If tickets do not conform to the fix, is the problem really resolved? Why is there this ‘2’ setting that enables required mode (something Microsoft says they will forcibly enable in the future) if we aren’t using it? Is the problem on ticket generation or ticket receipt? These are all questions and concerns that would have previously been clarified in the description. When Microsoft says that there’s no loss of information and that this is an improvement, a comic word bubble with ‘Liar!’ flashes in my head. I’ve read every Microsoft bulletin released in the past 15 years professionally and had looked at many of them before that. I’ve summarized them for a decade to help people better understand what is going on. I can look at this and immediately recognize a loss of information. Sure, on many of the bulletins, the same level of detail is there because they release plenty of generic bulletins related to the same issue over and over again, but for the critical vulnerabilities, the ones that really matter, they’ve always provided more information.

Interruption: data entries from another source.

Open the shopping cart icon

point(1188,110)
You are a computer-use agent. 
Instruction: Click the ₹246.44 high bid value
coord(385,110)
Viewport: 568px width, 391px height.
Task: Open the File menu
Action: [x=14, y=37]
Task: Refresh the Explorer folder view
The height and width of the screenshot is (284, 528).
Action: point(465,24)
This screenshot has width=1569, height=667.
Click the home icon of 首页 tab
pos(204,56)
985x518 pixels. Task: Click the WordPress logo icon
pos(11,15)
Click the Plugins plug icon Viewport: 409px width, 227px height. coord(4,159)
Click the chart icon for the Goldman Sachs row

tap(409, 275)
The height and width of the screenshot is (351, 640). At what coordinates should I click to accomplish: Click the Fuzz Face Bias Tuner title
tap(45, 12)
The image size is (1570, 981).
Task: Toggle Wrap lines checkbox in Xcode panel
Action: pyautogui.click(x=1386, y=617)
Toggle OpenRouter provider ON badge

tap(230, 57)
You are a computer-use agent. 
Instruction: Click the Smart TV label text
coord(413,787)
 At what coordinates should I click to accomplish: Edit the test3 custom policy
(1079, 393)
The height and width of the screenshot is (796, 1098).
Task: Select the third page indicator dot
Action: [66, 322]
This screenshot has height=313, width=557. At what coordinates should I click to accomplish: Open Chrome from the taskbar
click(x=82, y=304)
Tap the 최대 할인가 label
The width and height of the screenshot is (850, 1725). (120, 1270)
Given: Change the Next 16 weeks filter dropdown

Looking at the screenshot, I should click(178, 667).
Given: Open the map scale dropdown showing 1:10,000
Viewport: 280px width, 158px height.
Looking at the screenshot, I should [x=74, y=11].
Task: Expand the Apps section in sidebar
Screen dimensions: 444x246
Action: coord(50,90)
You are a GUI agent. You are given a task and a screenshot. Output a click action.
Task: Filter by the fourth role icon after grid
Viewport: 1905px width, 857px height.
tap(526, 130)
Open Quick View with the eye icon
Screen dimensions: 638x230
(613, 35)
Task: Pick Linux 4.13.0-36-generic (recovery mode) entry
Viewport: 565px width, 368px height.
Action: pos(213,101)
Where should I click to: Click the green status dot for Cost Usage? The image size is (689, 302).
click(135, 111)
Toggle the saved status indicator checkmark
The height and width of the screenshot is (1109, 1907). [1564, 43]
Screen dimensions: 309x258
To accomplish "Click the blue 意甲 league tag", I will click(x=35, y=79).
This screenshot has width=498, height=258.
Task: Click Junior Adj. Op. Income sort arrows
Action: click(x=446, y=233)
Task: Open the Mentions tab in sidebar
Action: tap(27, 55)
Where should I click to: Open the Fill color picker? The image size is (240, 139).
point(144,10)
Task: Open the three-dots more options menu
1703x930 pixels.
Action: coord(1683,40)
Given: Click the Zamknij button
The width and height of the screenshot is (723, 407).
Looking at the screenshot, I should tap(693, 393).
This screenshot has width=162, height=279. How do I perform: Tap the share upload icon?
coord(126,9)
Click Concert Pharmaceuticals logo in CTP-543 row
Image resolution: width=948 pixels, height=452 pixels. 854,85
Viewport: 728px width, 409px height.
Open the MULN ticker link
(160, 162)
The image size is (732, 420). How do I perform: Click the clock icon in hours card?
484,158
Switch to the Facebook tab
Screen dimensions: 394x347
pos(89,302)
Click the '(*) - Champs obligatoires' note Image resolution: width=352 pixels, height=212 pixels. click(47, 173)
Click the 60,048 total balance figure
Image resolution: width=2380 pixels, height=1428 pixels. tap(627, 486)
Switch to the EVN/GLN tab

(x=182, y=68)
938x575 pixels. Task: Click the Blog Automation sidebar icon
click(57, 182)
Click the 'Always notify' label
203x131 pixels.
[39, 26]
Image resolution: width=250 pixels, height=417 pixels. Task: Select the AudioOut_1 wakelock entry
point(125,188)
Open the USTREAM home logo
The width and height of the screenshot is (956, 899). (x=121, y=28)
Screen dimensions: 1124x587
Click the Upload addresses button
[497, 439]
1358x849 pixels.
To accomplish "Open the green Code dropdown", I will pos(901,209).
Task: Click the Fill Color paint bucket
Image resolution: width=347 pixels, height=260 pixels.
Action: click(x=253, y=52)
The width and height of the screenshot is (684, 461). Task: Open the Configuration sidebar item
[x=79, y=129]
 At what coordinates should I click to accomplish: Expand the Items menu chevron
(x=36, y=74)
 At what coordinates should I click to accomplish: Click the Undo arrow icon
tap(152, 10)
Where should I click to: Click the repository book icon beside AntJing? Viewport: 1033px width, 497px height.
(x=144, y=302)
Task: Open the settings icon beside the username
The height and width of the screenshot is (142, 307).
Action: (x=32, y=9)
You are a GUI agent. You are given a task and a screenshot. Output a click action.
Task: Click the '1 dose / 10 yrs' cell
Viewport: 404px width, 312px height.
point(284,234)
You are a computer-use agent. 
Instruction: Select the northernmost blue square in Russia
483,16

I want to say I was angry when I saw this change, but it was more than that… it was sadness. I was filled with depression. Microsoft spent the early 2000s and 2010s as a leader in how vendors should communicate security issues. They made a lot of precedent setting changes that impacted the entire industry. They built the base on which modern vendor security operates and now, with the changes in 2017 and the changes again yesterday, they have taken a wrecking ball to that base. They’ve destroyed my confidence in them. They’ve made me wonder if they still care about security. It’s an erosion of trust and I’m not sure I’ll be able to trust them again.